In virtually all cases, professors tell students to download the free or "community" version of Microsoft's Visual Studio with VB.Net. But Visual Studio is a monster. The smallest download is a gigabyte, and it requires a powerful CPU. And while the IDE is polished and sophisticated, the .Net object model is very complex. Even professionals find it hard to learn. There are additional shortcomings. Whether they like it or not, professors wind up having to support Visual Studio if the students run into problems installing it, which at least a couple of students per class always wind up having.
These professors and students would be much better off using PureBasic because
- The download is much smaller
- The system requirements are much lower
- The learning curve is flatter
- The students won't be so frustrated
- The professors won't have to do so much support work
- It is much cheaper
But it's no problem!
The wonderful thing about software is that its marginal cost is basically zero. To make two automobiles cost twice as much as making one automobile, but making two copies of a file doesn't cost any more than making one copy of the file. And prices are funny things.
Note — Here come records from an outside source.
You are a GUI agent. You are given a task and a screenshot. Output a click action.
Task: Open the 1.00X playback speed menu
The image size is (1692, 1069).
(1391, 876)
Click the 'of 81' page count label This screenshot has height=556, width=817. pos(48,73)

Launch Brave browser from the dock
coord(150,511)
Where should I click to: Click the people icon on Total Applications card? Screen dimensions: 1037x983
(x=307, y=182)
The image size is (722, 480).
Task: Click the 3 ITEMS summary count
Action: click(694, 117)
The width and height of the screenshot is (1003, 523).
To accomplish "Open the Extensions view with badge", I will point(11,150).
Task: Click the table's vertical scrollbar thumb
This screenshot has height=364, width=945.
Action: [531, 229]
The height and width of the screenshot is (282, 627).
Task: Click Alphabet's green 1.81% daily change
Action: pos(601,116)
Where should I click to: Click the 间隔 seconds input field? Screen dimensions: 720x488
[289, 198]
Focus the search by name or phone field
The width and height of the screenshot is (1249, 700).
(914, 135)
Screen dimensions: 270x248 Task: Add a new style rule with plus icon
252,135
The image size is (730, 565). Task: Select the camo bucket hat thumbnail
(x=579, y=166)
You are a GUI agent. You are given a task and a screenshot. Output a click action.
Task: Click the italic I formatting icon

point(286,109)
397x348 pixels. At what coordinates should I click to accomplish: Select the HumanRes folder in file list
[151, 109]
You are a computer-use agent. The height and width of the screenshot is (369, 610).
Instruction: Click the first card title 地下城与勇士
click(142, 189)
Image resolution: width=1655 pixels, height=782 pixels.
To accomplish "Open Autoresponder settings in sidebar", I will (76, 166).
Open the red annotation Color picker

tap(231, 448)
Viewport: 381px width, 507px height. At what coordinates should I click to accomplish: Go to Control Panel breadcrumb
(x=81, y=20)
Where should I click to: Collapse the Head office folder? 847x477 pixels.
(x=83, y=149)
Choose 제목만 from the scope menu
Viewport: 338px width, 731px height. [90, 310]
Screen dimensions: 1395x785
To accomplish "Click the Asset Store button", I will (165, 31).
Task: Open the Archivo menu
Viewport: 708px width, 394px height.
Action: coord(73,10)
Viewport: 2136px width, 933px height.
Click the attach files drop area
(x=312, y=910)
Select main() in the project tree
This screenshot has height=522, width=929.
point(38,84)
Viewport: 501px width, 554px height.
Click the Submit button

The founder of GoDaddy is Bob Parsons, but I knew about Bob Parsons back in 1980, when he was an accountant with a job he hated. At nights, he coded a program called MoneyCounts. These were the days of MS-DOS, and there was no GUI. The program was ugly but it worked. He tried to sell it for $89.95 and failed. He spent half his money on advertising, and not one sale. He lowered the price to $29.95 and spent the rest of the his money on advertising. He sold thousands and thousands of units and became a millionaire. The secret was to find the right price.
I think pricing PureBasic in the USD 15±5 range would make it very easy to sell to university students, especially if it included a "How to Program" manual. This would require contacting professors and making the sales call, but consider the potential.
In the USA alone, every one of the 50 states has two publicly-funded university systems. Small states have only one location, but the largest states have ten or more. On average, it's about three per state, or 150 total. In every location, there will be at least two of these basic programming courses, each with about 30 students. So the total market is 150 x 2 x 30 = 9,000 students per semester (half-year), or 18,000 students per year. At 100% and $15 each, that's $270,000 sales per year.
Obviously, 100% is a maximum that cannot be achieved, but you can use it to calculate other situations. Suppose you capture only 10% of the student market. That is still $27,000 income per year (and 2,700 more people who know about PureBasic). I do not say it's easy, but I think this could increase PureBasic's visibility.